• _What you need to do_: Copy, from the entries below, each line in which the string "logo" appears.

Screenshot grounding data

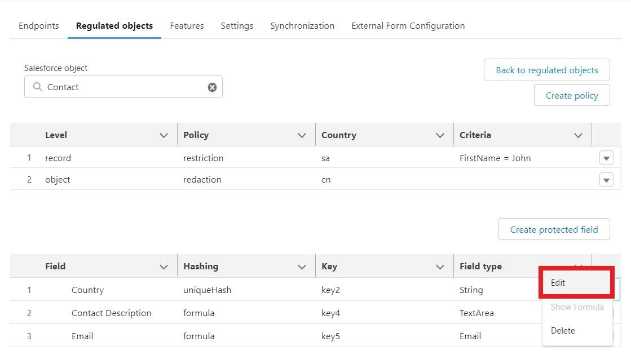Go to the Synchronization tab
This screenshot has width=631, height=364.
(x=302, y=26)
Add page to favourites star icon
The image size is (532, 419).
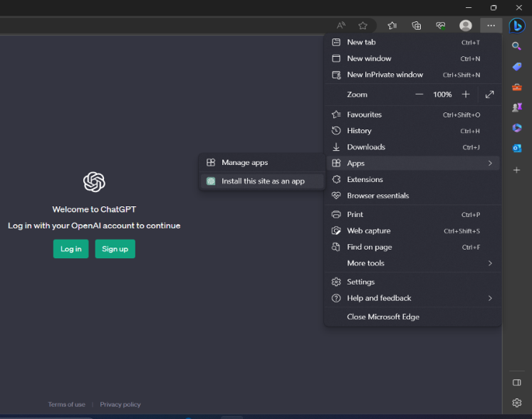(x=363, y=26)
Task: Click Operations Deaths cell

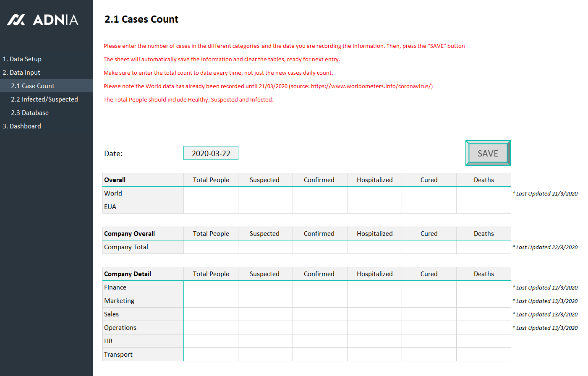Action: [483, 328]
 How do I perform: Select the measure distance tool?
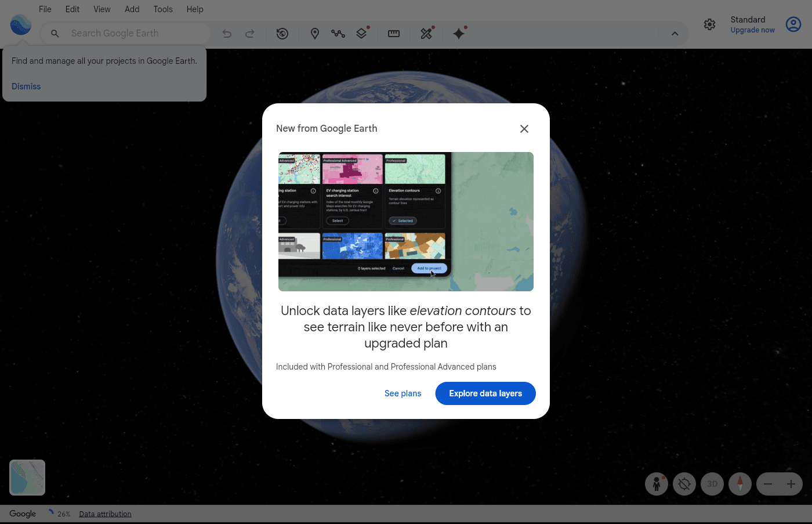394,34
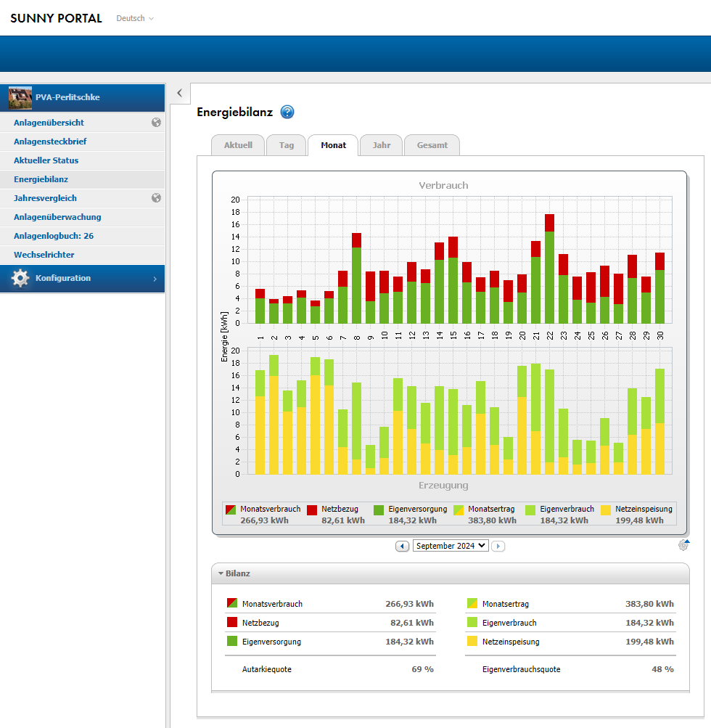
Task: Open the Deutsch language dropdown
Action: click(x=135, y=18)
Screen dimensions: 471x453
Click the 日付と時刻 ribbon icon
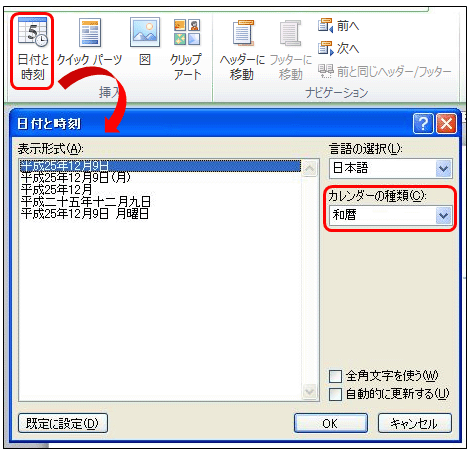pos(32,50)
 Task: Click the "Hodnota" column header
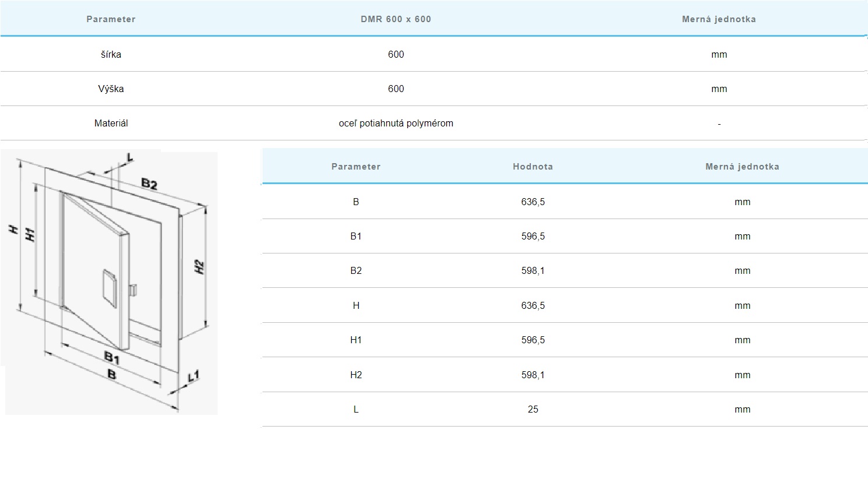pyautogui.click(x=533, y=167)
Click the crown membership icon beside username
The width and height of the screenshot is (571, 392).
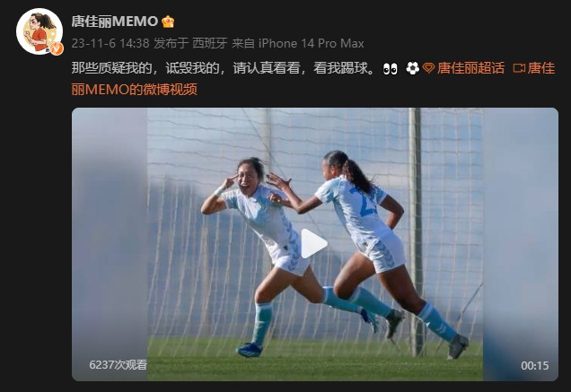168,22
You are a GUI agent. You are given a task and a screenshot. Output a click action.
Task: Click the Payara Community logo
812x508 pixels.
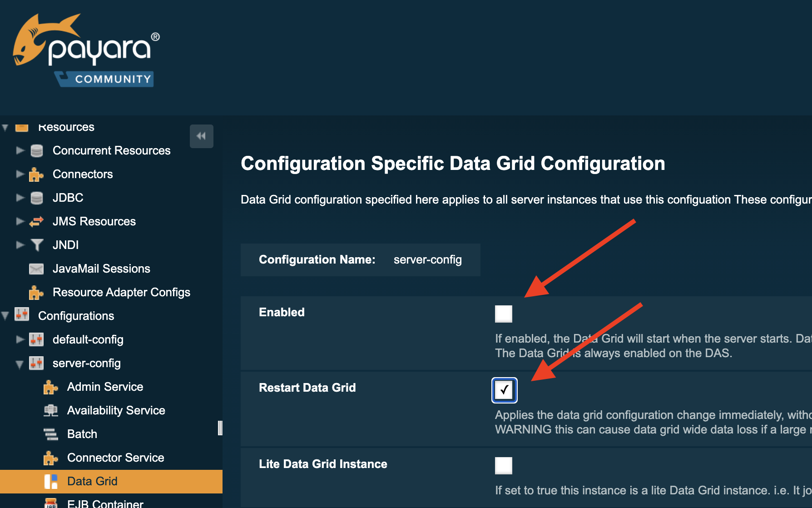86,50
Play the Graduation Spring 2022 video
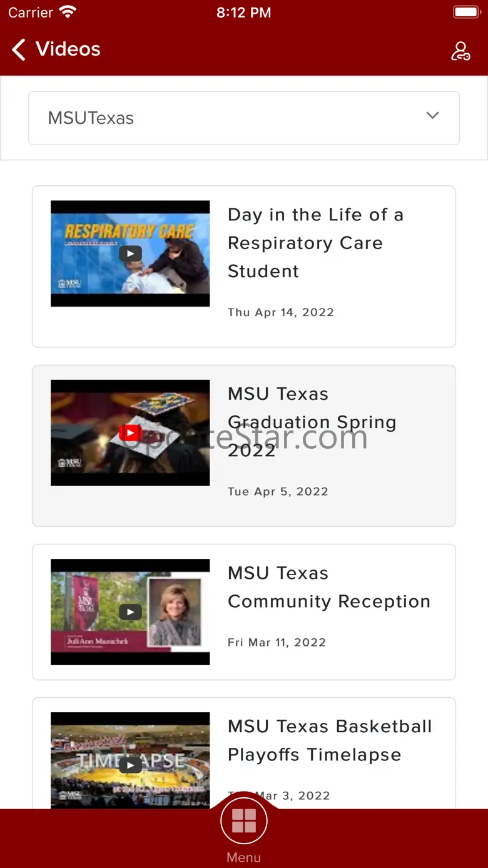Viewport: 488px width, 868px height. pyautogui.click(x=130, y=432)
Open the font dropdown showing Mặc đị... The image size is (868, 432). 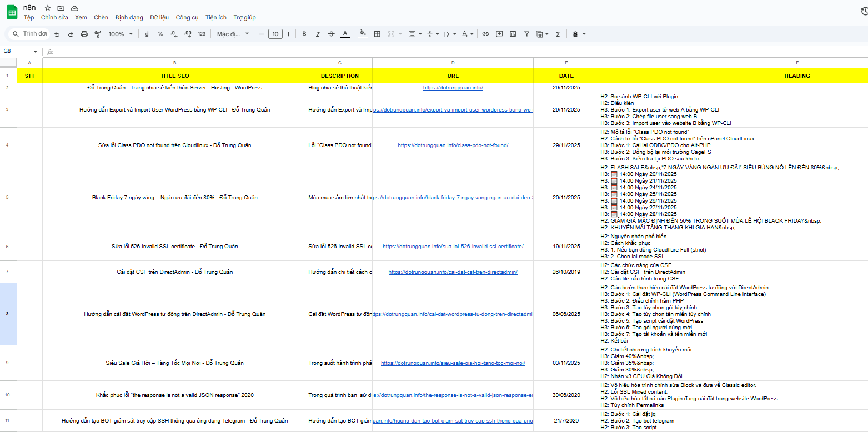(232, 34)
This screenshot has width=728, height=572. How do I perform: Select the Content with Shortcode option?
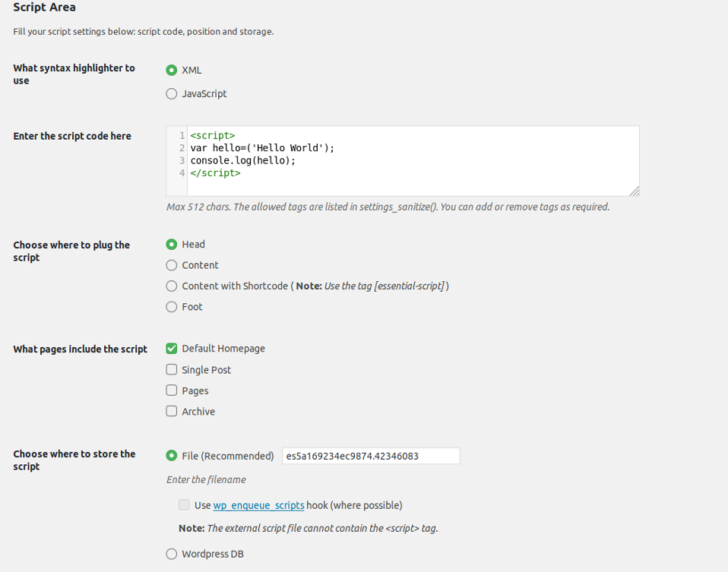pos(172,286)
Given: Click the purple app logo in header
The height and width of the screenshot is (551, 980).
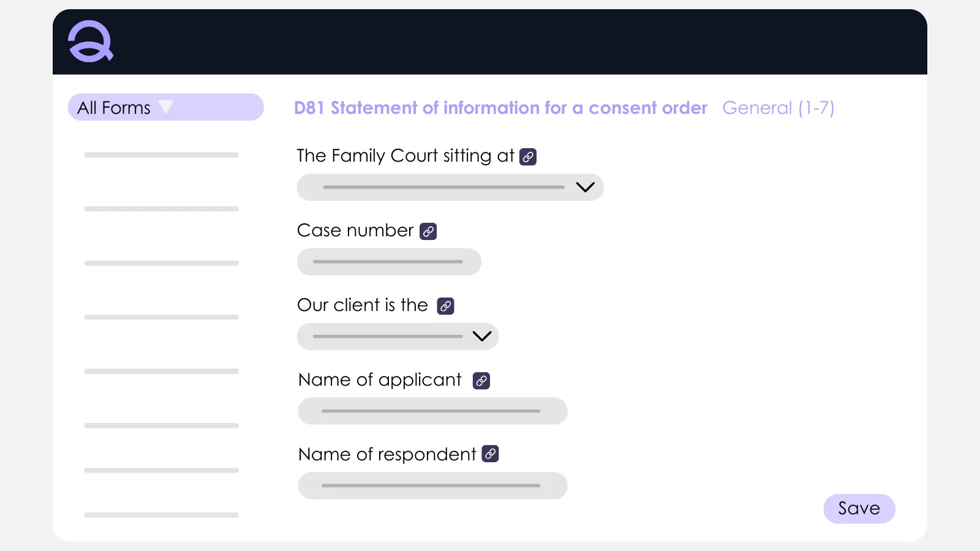Looking at the screenshot, I should point(91,42).
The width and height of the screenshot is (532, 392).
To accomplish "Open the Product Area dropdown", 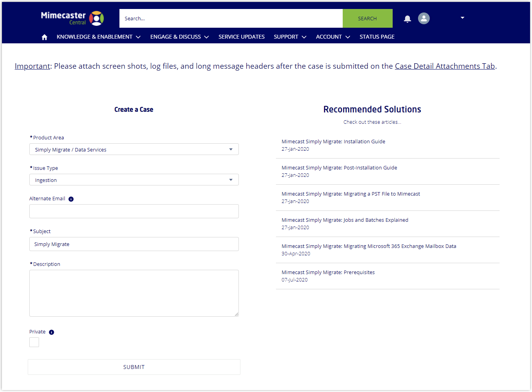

• _Problem solution_:
Task: Click the Payara Community logo
Given: Click the purple app logo in header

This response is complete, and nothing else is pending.